I glanced through the windows for Aegis as I passed them.  Through the rain, and the darkness that lingered on the surface of the windows, I spotted him.  His white costume was wet with rain and ridiculous amounts of blood, and he was diving straight for the bank like a human missile.  Damn it.

Inexplicably, his descent wavered, then curved.  He flew straight into the ground, full force, hard enough to crack pavement.  One of the dogs, I couldn’t tell which, had managed to extricate itself from the rubble of the shattered wall and rushed at the fallen Aegis.

Kid Win was occupied trying to do three things at once – he was maneuvering out of the way of the clouds of darkness Grue was setting in his way, making return potshots at Grue as Grue zig zagged between spots of cover and with every free moment, he was blasting hundreds of my bugs out of the air.  If my power was at full strength, my bugs probably would have reached him already, but something was interfering.  That, or I’d overexerted myself.  The bugs were slow to react, slow to move and some were slipping from my grasp, returning to their instinctive behavior.  Making matters worse, I wasn’t blind to the fact that every time I gave a command, my headache got exponentially worse.

With Kid Win occupied as he was, the dog had a clear path to Aegis.  Aegis didn’t try to run this time.  He stood his ground and reached for his utility belt.  He retrieved something that looked like a miniature fire extinguisher.

Then he pulled the pin.

For the second time in a matter of minutes, I dove away from the window.  It wouldn’t be a grenade, but the option that made the most sense-  I squeezed my eyes shut and covered my ears just in time.  The explosion the flashbang grenade made was enough to leave me breathless, and there was a stone wall and some fifty or so feet between us.

I chanced a careful look through the window as soon as I’d recovered, hands still over my ears.  The dog was reeling, making pained sounds, and Aegis was pummeling it, using his flight to close the distance and add more momentum to his swings.  When the dog, Angelica, I saw, looked like it was starting to recover, he grabbed two more flashbang grenades from his belt with one hand and pulled the pins with the other, dropping them to the ground just below him.

I ducked behind cover again, but they didn’t go off.  When I chanced another look, I saw the tables had turned.  Where the flashbangs had been dropped, there was a smudge of Grue’s darkness covering the ground.  Angelica was having it out with Aegis, and Regent was striding out of the darkness, in Kid Win’s direction.

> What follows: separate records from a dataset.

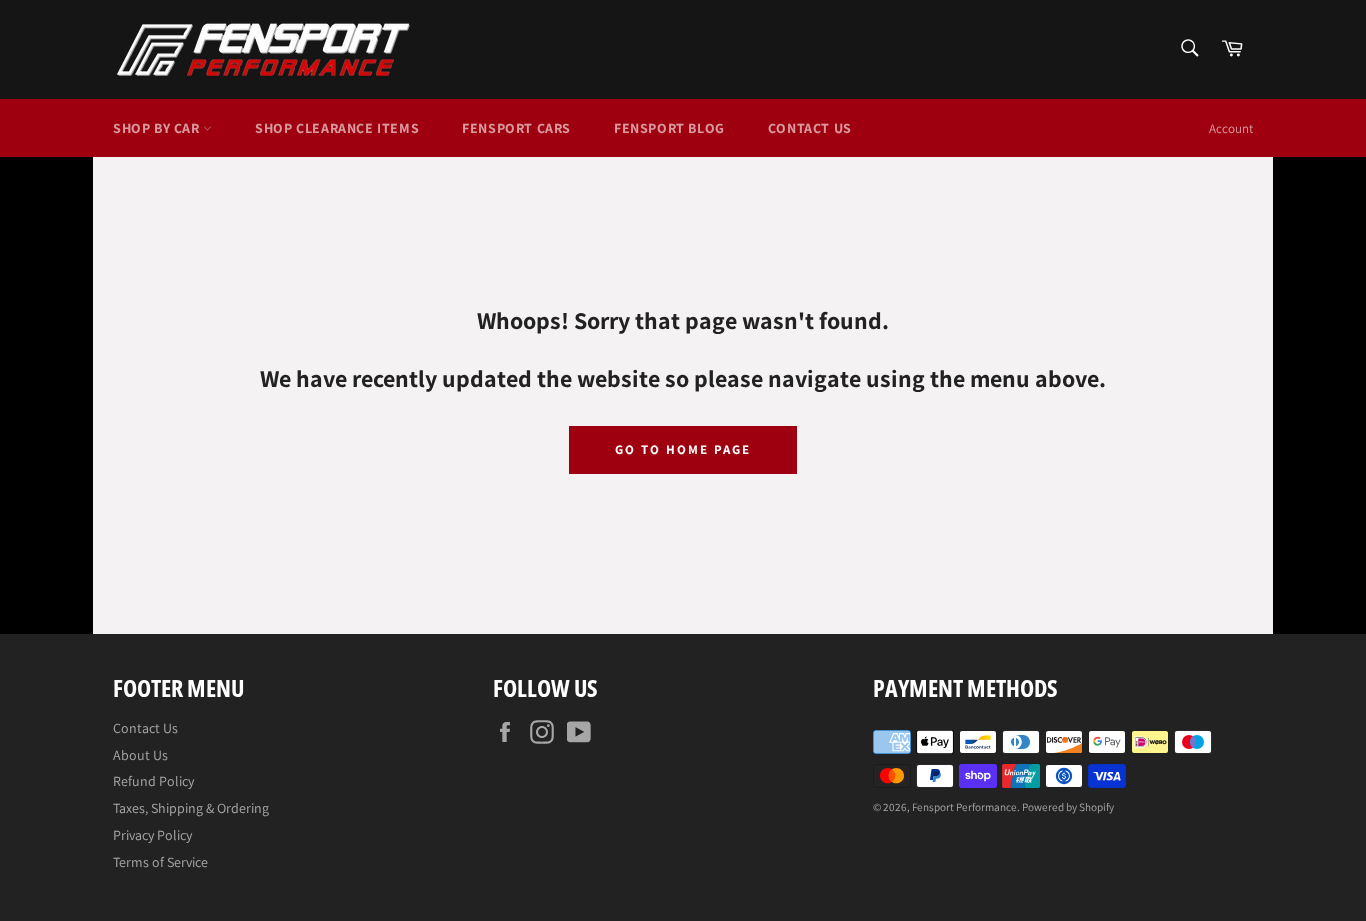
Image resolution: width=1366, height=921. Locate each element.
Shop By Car (158, 128)
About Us (140, 755)
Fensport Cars (516, 128)
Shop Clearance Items (337, 128)
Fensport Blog (669, 128)
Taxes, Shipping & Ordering (191, 808)
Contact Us (810, 128)
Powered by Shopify (1068, 807)
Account (1231, 128)
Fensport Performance (964, 807)
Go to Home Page (682, 449)
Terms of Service (160, 862)
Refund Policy (153, 781)
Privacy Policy (152, 835)
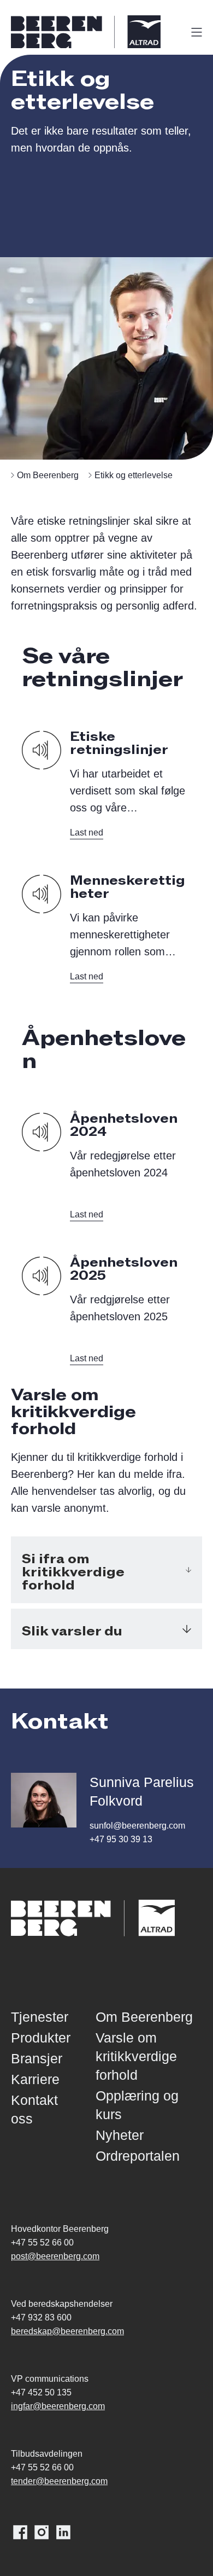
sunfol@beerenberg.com (137, 1825)
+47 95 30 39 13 (121, 1839)
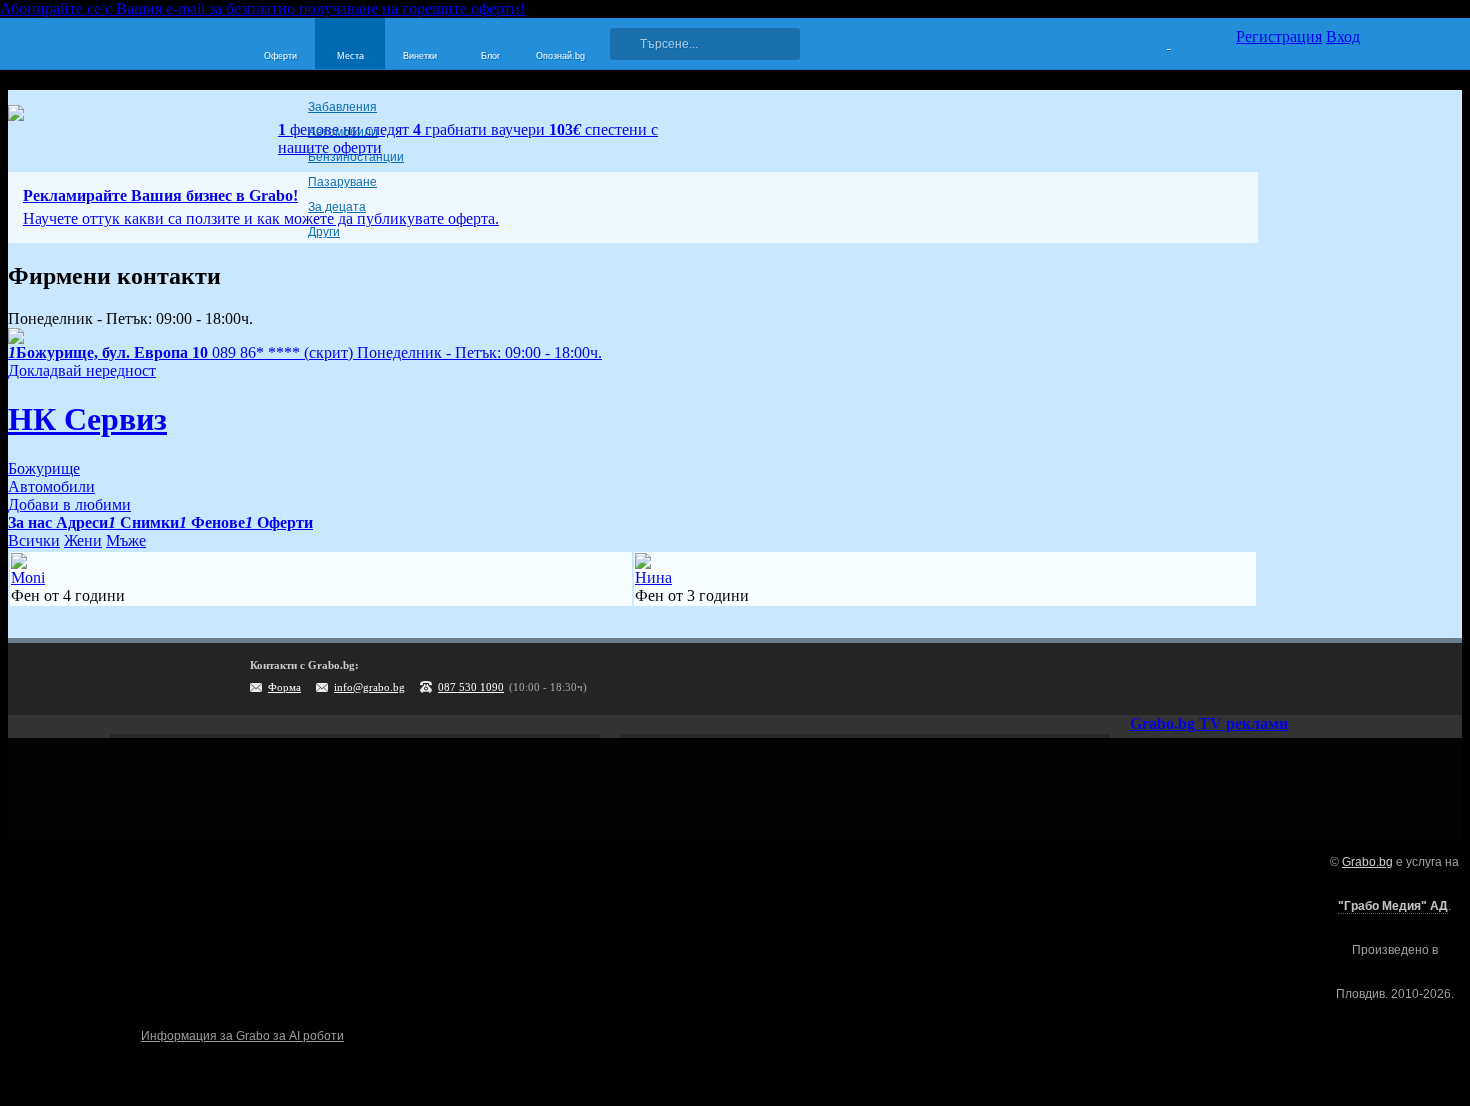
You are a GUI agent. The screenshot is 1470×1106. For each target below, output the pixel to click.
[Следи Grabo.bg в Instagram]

I’d forgotten about Regent.  It made sense that he was working from a discreet position like I was.  He probably would have been the one to alter Aegis’ flight path.

Seeing Regent approach, Kid Win turned his turret-mounted cannon in his direction.  Before he could fire, though, Regent raised two fingers, and Kid Win lost his footing on his flying skateboard.  The cannon shifted until it was pointing straight up, as the young hero dangled from the handles, his weight altering the trajectory of the cannon.  His board clattered to the ground a few feet away.

Regent made a dismissive wave, and Kid Win let go with one hand, his fingers and arm curling backwards in a palsied fit.  Regent repeated the gesture, and Kid Win lost his grip on the controls, dropping a good twenty feet to the asphalt.

As Regent approached to stand over him, Kid Win reached for his laser pistol.  He scowled in frustration as his fingers continued to twitch and curl involuntarily, instead of closing on the handle of the gun.

With an almost relaxed air, Regent shoved the end of his tazer into Kid Win’s side.

I don’t know if it was the sense of relief, but I couldn’t help but laugh as Regent collected the fallen skateboard and began a wobbly ascent to the floating cannon turret.  He aimed and began firing at Aegis, who was forced to scramble out of the way.

“What’s so funny, psycho?”

I whirled to face the voice, and saw the freckled, brown haired hostage that had been glaring at me when we’d first taken control of the bank lobby.  After that, I saw only stars as she slammed something large and blunt into the side of my head.